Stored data
BEGIN
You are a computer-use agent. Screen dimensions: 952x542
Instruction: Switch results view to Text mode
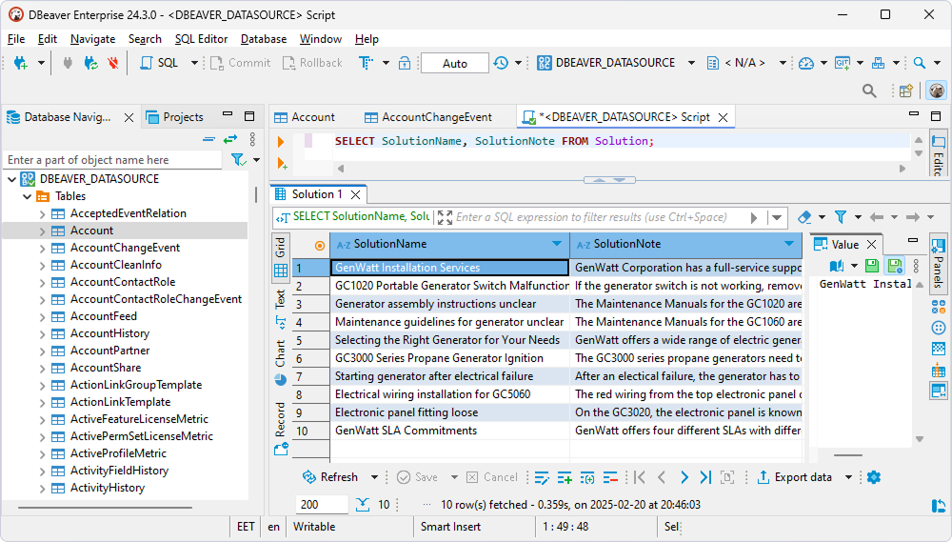281,299

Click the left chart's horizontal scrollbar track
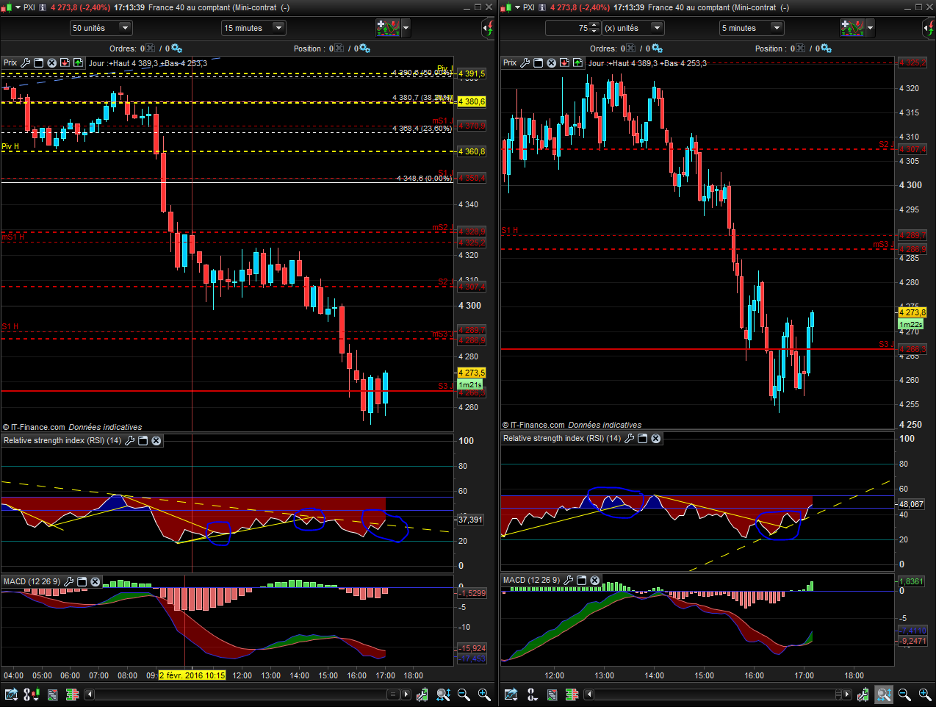[x=242, y=695]
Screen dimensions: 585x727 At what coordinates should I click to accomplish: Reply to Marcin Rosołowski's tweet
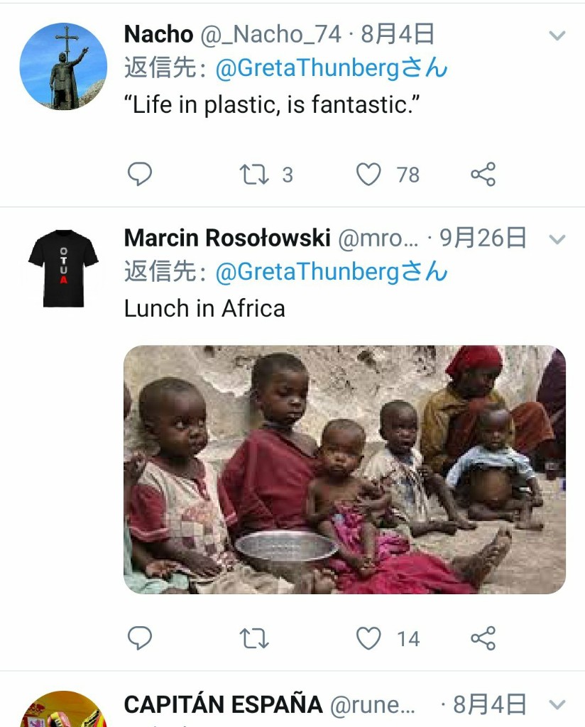140,638
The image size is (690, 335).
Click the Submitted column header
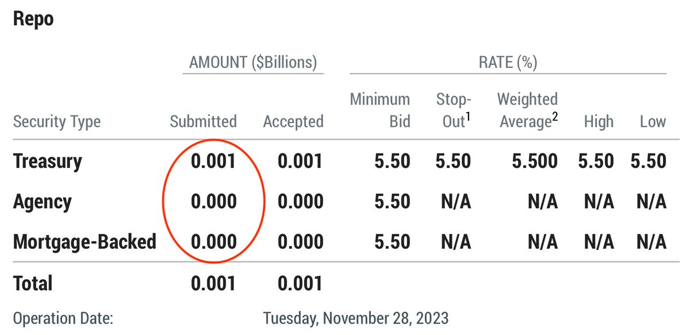point(203,122)
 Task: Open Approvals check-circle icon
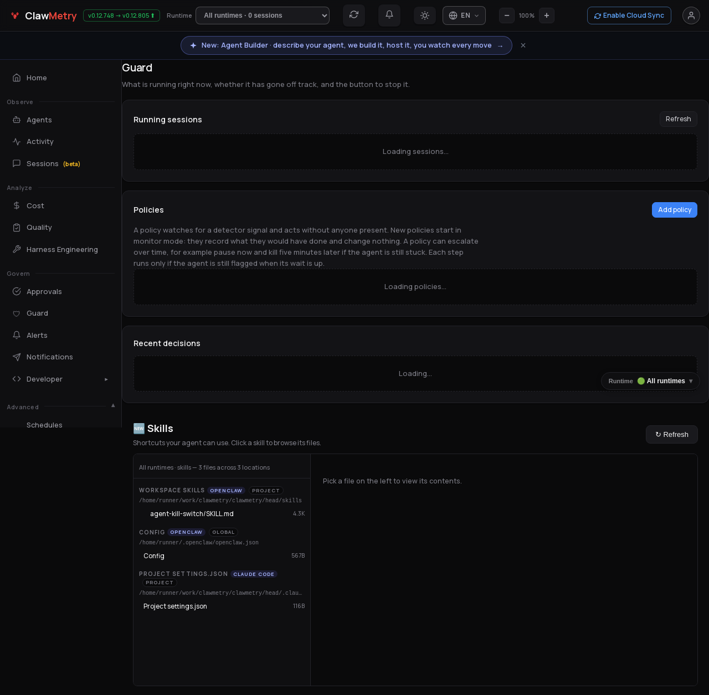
END
(YOUR ASSIGNMENT)
Copy out only the lines from the one containing "Screen dimensions: 585x727" to the end of the entries, unchanged. Drop the pictures.

(RESPONSE TO THIS TASK)
Screen dimensions: 585x727 At what coordinates should I click to accomplish: Reply to Marcin Rosołowski's tweet
140,638
The image size is (690, 335).
Click the Submitted column header
point(203,122)
 Task: Open Approvals check-circle icon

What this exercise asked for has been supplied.